La cinta no es una comedia al uso. La cinta que se nos presenta es una comedia de Wes Anderson. ¿Y eso que significa? Una película que no gustará a todos. Con un universo y unas situaciones muy particulares. Pero vayamos por partes.
Bienvenidos al gran hotel Budapest. Un universo hecho a medida por un director que se olvida de los cánones establecidos y nos presenta todo lo que se le ocurre en su mente. Una historia alocada con multitud de situaciones sorprendentes y conectadas con asombrosa imaginación. A la vez de una multitud de personajes bien presentados y cada uno con una historia detrás llevada hasta el más mínimo detalle.
El director nos presenta un universo con tanto detalle y una historia tan hilvanada que notamos que tarda en arrancar y coger ritmo la película. Una historia contada a modo de flashback.

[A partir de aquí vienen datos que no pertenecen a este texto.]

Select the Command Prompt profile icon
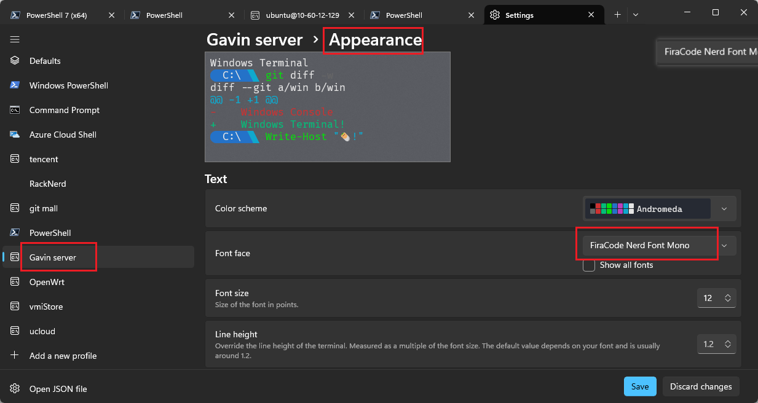tap(15, 110)
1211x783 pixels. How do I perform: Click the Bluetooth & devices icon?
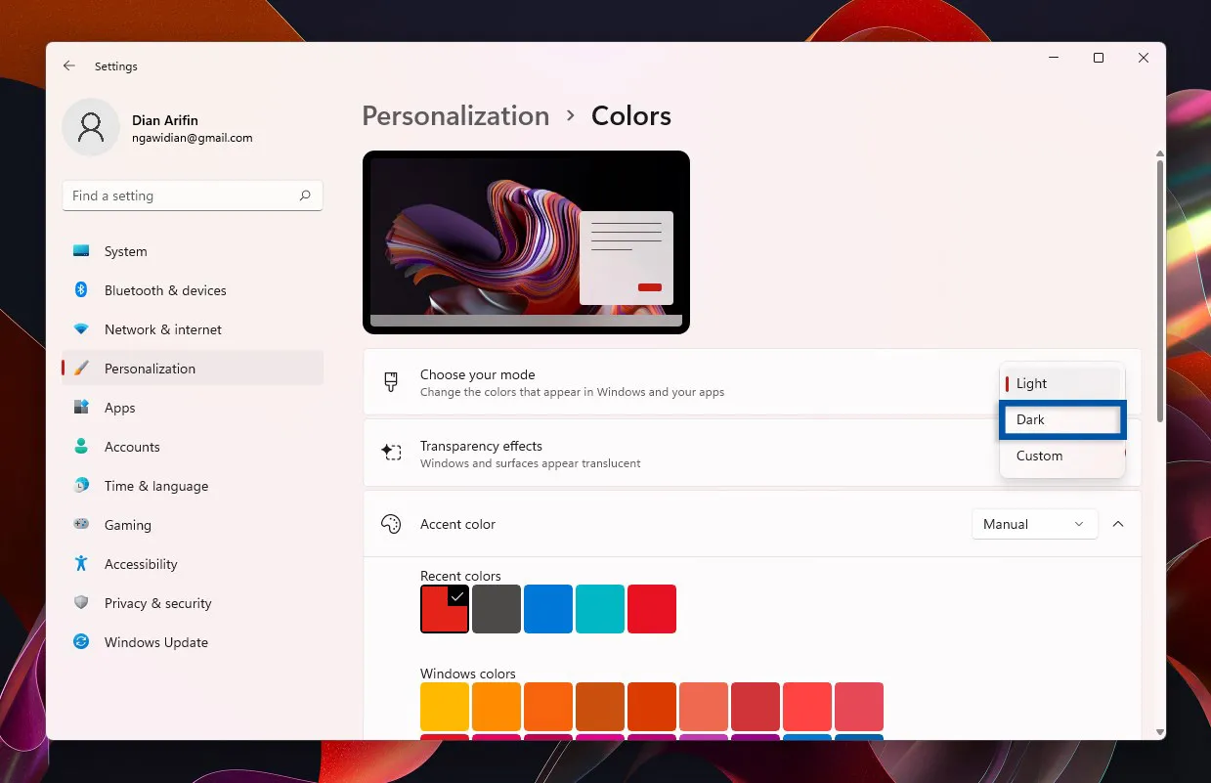tap(81, 290)
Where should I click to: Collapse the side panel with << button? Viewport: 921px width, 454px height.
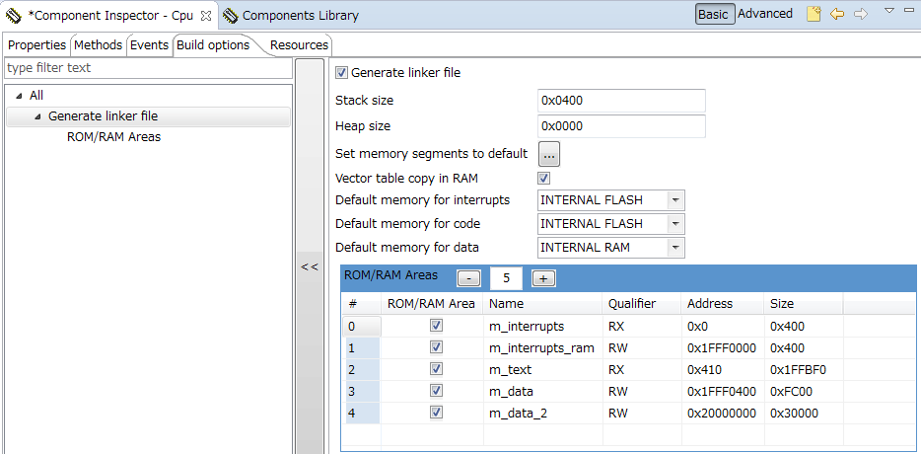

Sin embargo, si nos mantenemos bien atentos a una primera parte algo lenta, en la cuál se presentan además bastantes personajes, tendremos una recompensa más que satisfactoria a lo largo de lo que dura el film. Secuencias que parecen diferentes entre sí, pero bien enlazadas y al final cobrando un sentido en su conjunto muy original y diferente a lo visto hoy en día. Cada escena siempre con un punto de vista humorístico nada convencional.
El gran hotel Budapest una película ante todo tremandamente original y divertida si se le da la oportunidad. Profunda y muy llena de detalles tanto escénicos como a nivel de personajes. Una cinta muy recomendable para ver algo distinto a lo que la cartelera suele ofrecer.
Bienvenidos al hotel, bienvenidos al universo de Anderson.